Post-Effective Amendment No. 1 to Form S-4 on Form S-8 Registration Statement, File No. 333-192346, filed with the Commission on April 18, 2014, relating to the registration of 786,360 Shares issuable pursuant to the Northern Empire Bancshares 1997 Stock Option Plan, Sterling Savings Bank Employee Savings and Investment Plan & Trust, Sterling Financial Corporation 2007 Long-Term Incentive Plan and Sterling Financial Corporation 2010 Long-Term Incentive Plan.

 

  12.

Registration Statement on Form S-8, File No. 333-211381, filed with the Commission on May 16, 2016, relating to the registration of 4,000,000 Shares issuable pursuant to the Umpqua Holdings Corporation 2013 Incentive Plan.
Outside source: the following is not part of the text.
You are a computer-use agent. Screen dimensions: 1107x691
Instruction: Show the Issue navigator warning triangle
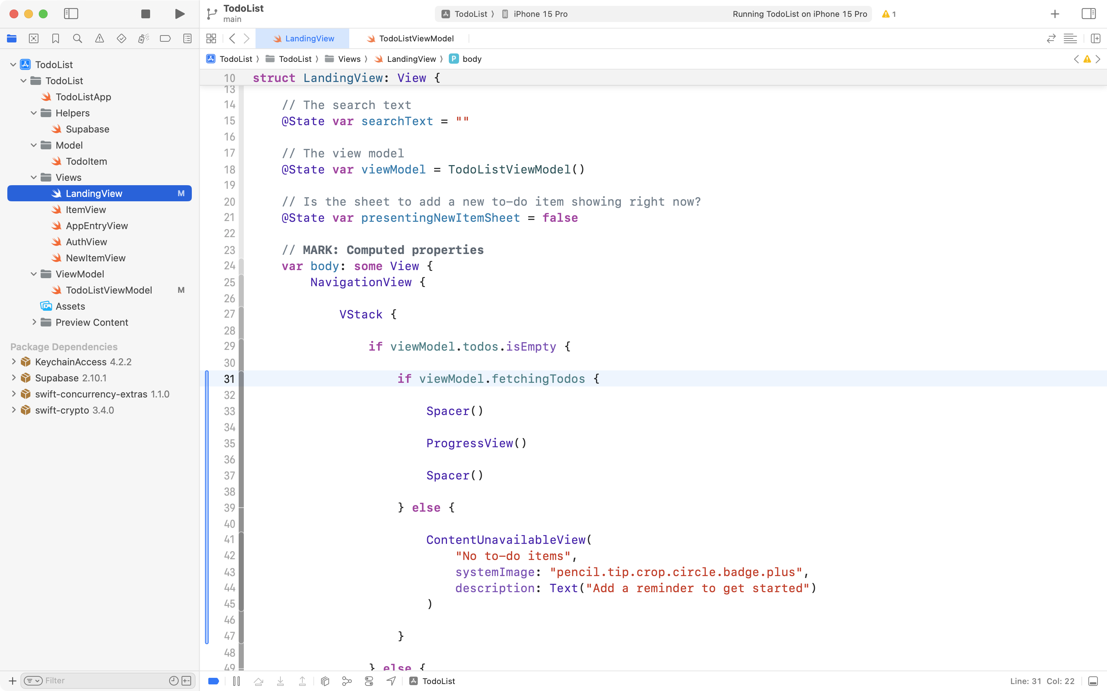click(x=100, y=38)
On October 11, 2021, the Registrant entered into an Agreement and Plan of Merger, as amended on January 9, 2023 (the “Merger Agreement”) with Columbia Banking System, Inc. (“Columbia”) and Cascade Merger Sub, Inc., a direct, wholly-owned subsidiary of Columbia (“Merger Sub”), pursuant to which, on February 28, 2023, (i) Merger Sub merged with and into Umpqua (the “Merger”), with Umpqua surviving the merger (the “Surviving Entity”) and (ii) immediately following the Merger, the Surviving Entity merged with and into Columbia (the “Second Step Merger” and, together with the Merger, the “Mergers”), with Columbia continuing as the surviving corporation in the Second Step Merger.
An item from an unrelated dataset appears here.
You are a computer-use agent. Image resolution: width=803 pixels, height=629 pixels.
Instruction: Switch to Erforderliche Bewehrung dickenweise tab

In connection with the Mergers, the Registrant has terminated all offerings of the Registrant’s securities pursuant to the Prior Registration Statements. Accordingly, pursuant to the undertakings made by the Registrant in the Prior Registration Statements to remove from registration, by means of a post-effective amendment, any of the securities that remain unsold at the termination of the offerings, this Post-Effective Amendment No. 1 and Post-Effective Amendment No. 2 hereby remove from registration all of such securities registered under the Prior Registration Statements that remain unsold as of the date of this Post-Effective Amendment No. 1 and Post-Effective Amendment No. 2.


SIGNATURES

Pursuant to the requirements of the Securities Act of 1933, the Registrant certifies that it has reasonable grounds to believe that it meets all of the requirements for filing on Form S-8 and has duly caused this Post-Effective Amendment No. 1 and Post-Effective Amendment No. 2, as applicable, to the Prior Registration Statements to be signed on its behalf by the undersigned, thereunto duly authorized, in the city of Tacoma, State of Washington, on March 1, 2023.

 

COLUMBIA BANKING SYSTEM, INC. (as successor by merger to Umpqua Holdings Corporation)
By:   /s/ Kumi Yamamoto Baruffi
  Name: Kumi Yamamoto Baruffi
  Title: General Counsel

No other person is required to sign this Post-Effective Amendment No. 1 and Post-Effective Amendment No. 2, as applicable, to the Prior Registration Statements in reliance upon Rule 478 under the Securities Act of 1933, as amended.